Yes. They were supposed to be ka-tet, one from many, but now their unity had been lost. Susannah had become another person and Roland didn't want her to know, not with Wolves on the way both here and in the other world.
Wolves of the Calla, Wolves of New York.
He wanted to be angry, but there seemed no one to be angry at . Susannah had gotten pregnant helping him , after all, and if Roland and Eddie weren't telling her stuff, it was because they wanted to protect her.
Yeah, right , a resentful voice spoke up. They also want to make sure she's able to help out when the Wolves come riding out of Thunderclap. It'd be one less gun if she was busy having a miscarriage or a nervous breakdown or something .
He knew that wasn't fair, but the dream had shaken him badly. The rat was what he kept coming back to; that rat writhing on the meat-fork. Her holding it up. And grinning. Don't want to forget that. Grinning . He'd touched the thought in her mind at that moment, and the thought had been rat-kebab .
"Christ," he whispered.
He guessed he understood why Roland wasn't telling Susannah about Mia - and about the baby, what Mia called the chap - but didn't the gunslinger understand that something far more important had been lost, and was getting more lost every day this was allowed to go on?
They know better than you, they're grown-ups.
Jake thought that was bullshit. If being a grown-up really meant knowing better, why did his father go on smoking three packs of unfiltered cigarettes a day and snorting cocaine until his nose bled? If being a grown-up gave you some sort of special knowledge of the right things to do, how come his mother was sleeping with her masseuse, who had huge biceps and no brains?
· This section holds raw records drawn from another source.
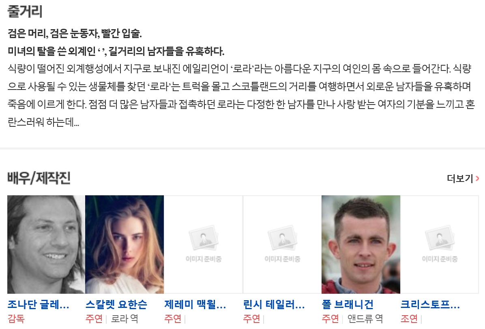Open the 크리스토프... name link

pyautogui.click(x=430, y=305)
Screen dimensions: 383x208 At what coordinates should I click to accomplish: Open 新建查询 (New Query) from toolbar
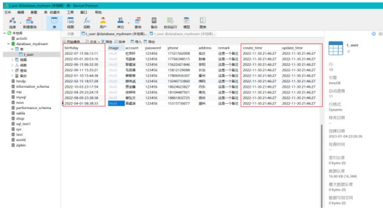point(30,22)
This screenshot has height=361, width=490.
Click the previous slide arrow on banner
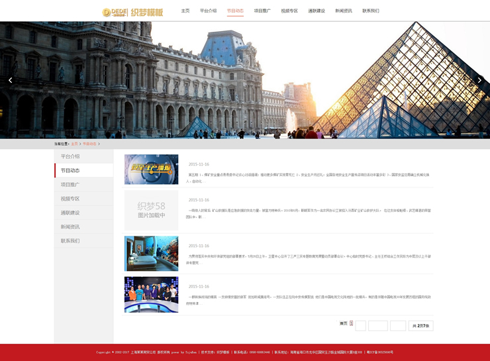pos(10,80)
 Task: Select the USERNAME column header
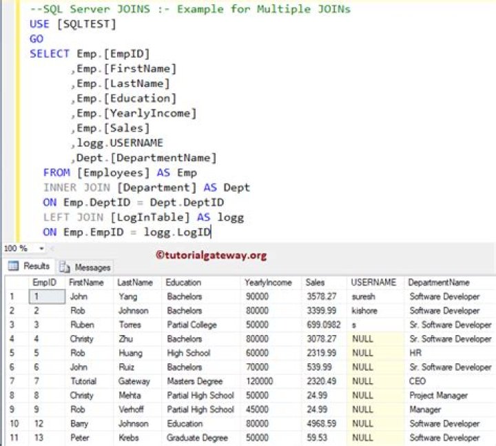point(373,283)
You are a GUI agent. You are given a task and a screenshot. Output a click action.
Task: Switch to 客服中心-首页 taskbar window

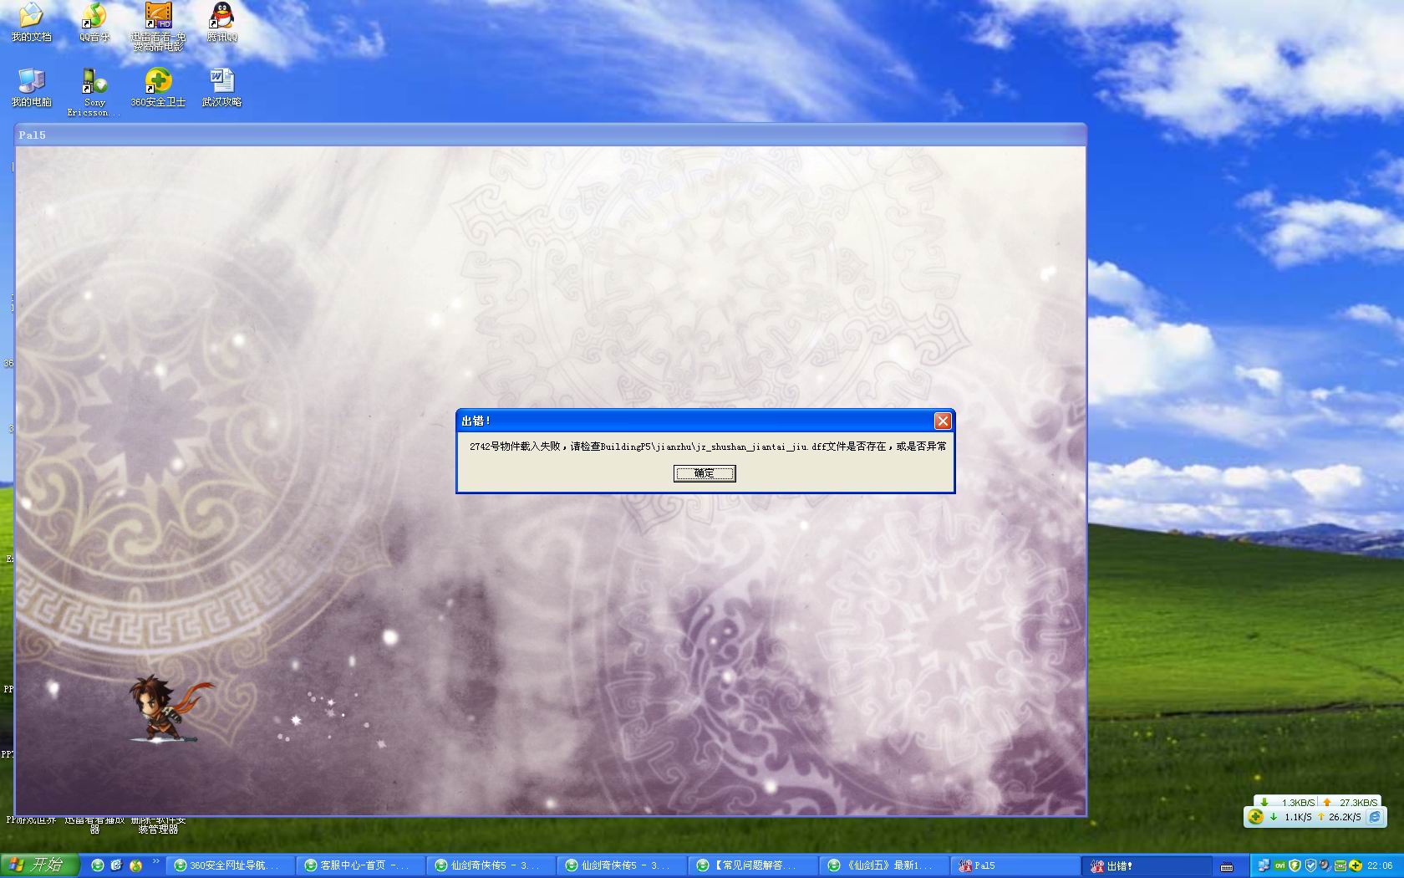(x=361, y=865)
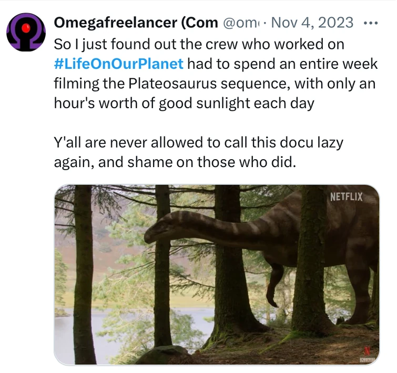Open the Plateosaurus forest image thumbnail
397x373 pixels.
216,274
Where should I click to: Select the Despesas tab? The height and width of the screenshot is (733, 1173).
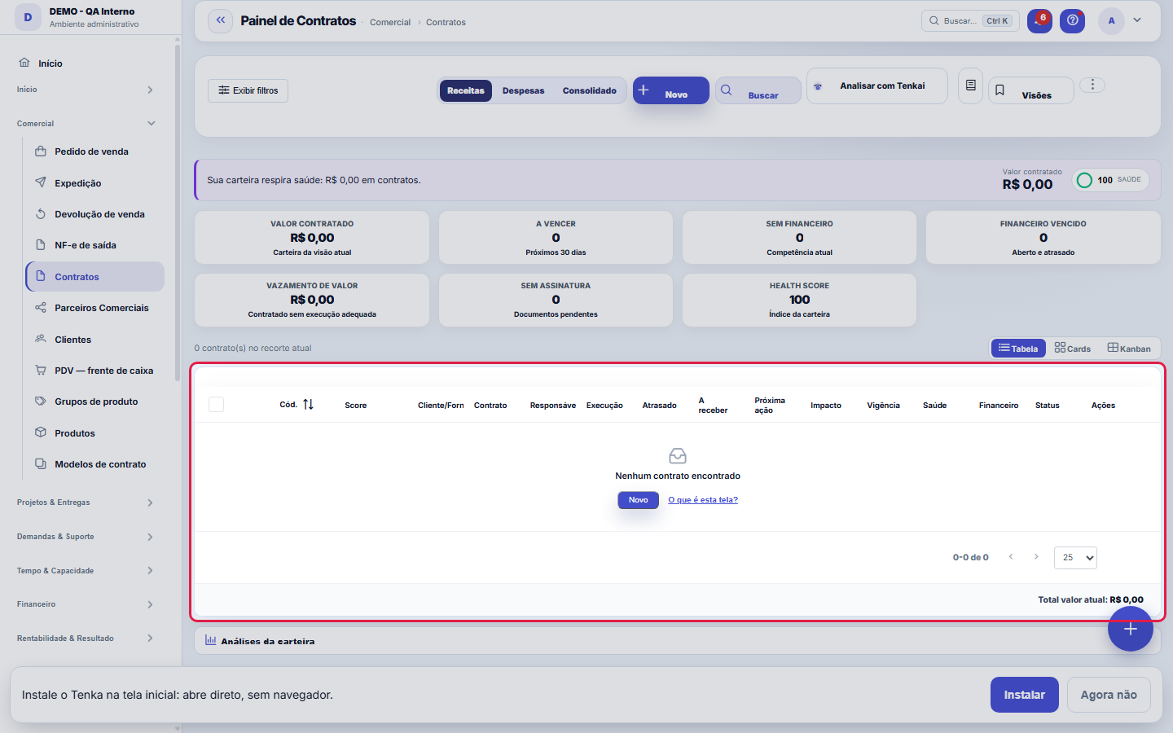523,90
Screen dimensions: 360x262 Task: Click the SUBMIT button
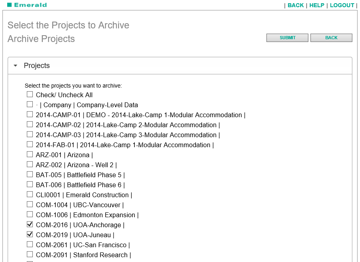click(287, 37)
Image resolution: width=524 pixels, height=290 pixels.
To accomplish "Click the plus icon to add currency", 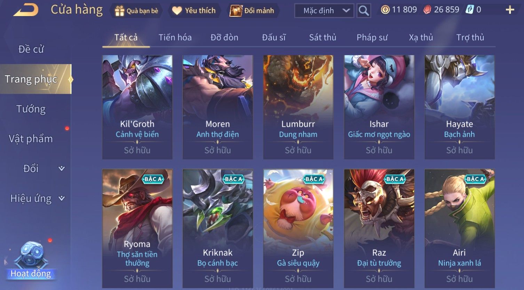I will [510, 10].
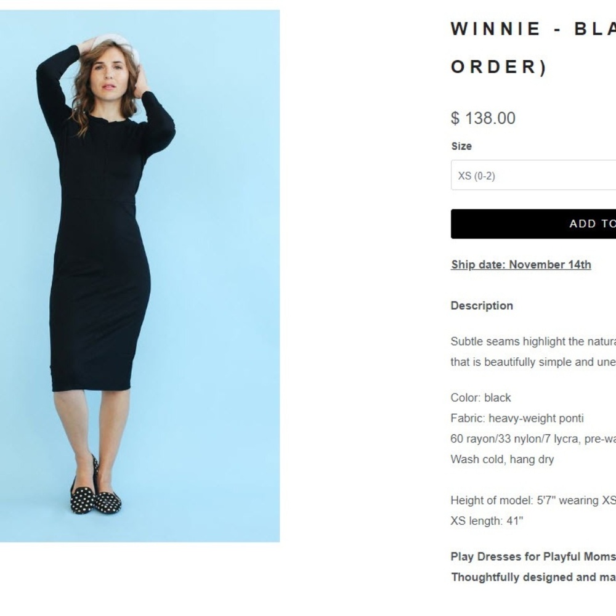616x616 pixels.
Task: Open the Ship date: November 14th link
Action: (521, 264)
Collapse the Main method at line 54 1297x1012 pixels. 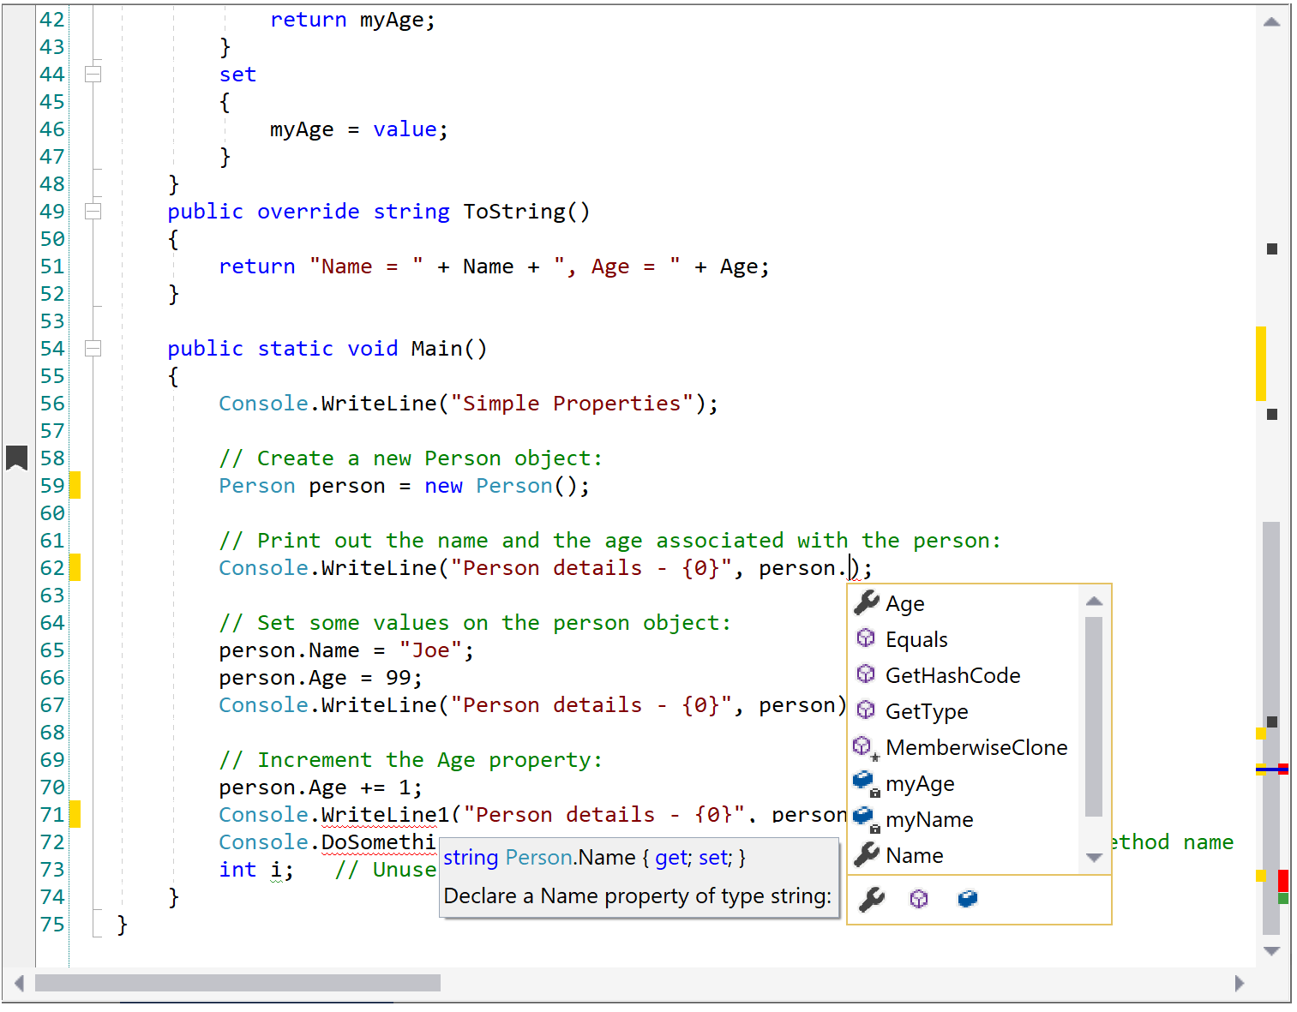tap(93, 348)
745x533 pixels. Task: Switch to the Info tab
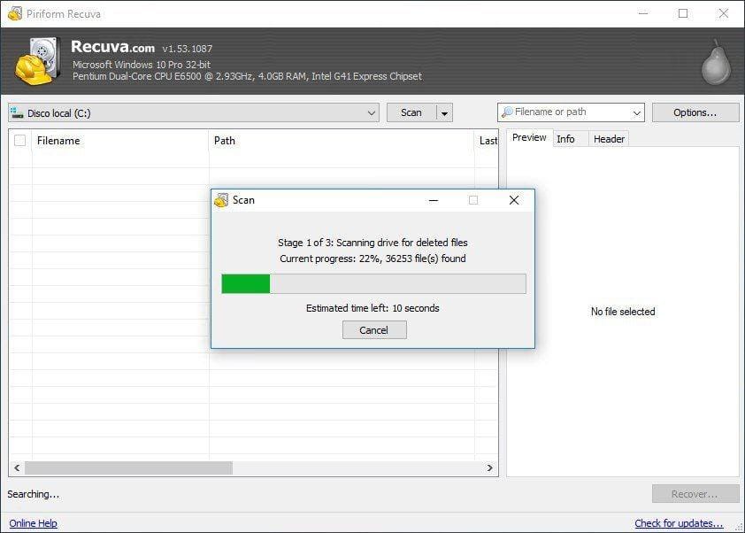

Why had neither of them noticed, as the spring of 1977 marched toward summer, that their kid (who had a nickname - 'Bama - known only to the housekeeper) was losing his f**king mind?
This isn't the same thing.
But what if it was? What if Roland and Eddie were so close to the problem they couldn't see the truth?
What is the truth ? What is your understanding of the truth ?
That they were no longer ka-tet, that was his understanding of the truth.
What was it Roland had said to Callahan, at that first palaver? We are round, and roll as we do . That had been true then, but Jake didn't think it was true now. He remembered an old joke people told when they got a blowout: Well, it's only flat on the bottom . That was them now, flat on the bottom. No longer truly ka-tet - how could they be, when they were keeping secrets? And was Mia and the child growing in Susannah's stomach the only secret? Jake thought not. There was something else, as well. Something Roland was keeping back not just from Susannah but from all of them.
We can beat the Wolves if we're together , he thought. If we're ka-tet. But not the way we are now. Not over here, not in New York, either. I just don't believe it .
Another thought came on the heels of that, one so terrible he first tried to push it away. Only he couldn't do that, he realized. Little as he wanted to, this was an idea that had to be considered.
I could take matters into my own hands. I could tell her myself .
And then what? What would he tell Roland? How would he explain?
I couldn't. There'd be no explanation I could make or that he'd listen to. The only thing I could do -
He remembered Roland's story of the day he'd stood against Cort. The battered old squireen with his stick, the untried boy with his hawk. If he, Jake, were to go against Roland's decision and tell Susannah what had so far been held back from her, it would lead directly to his own manhood test.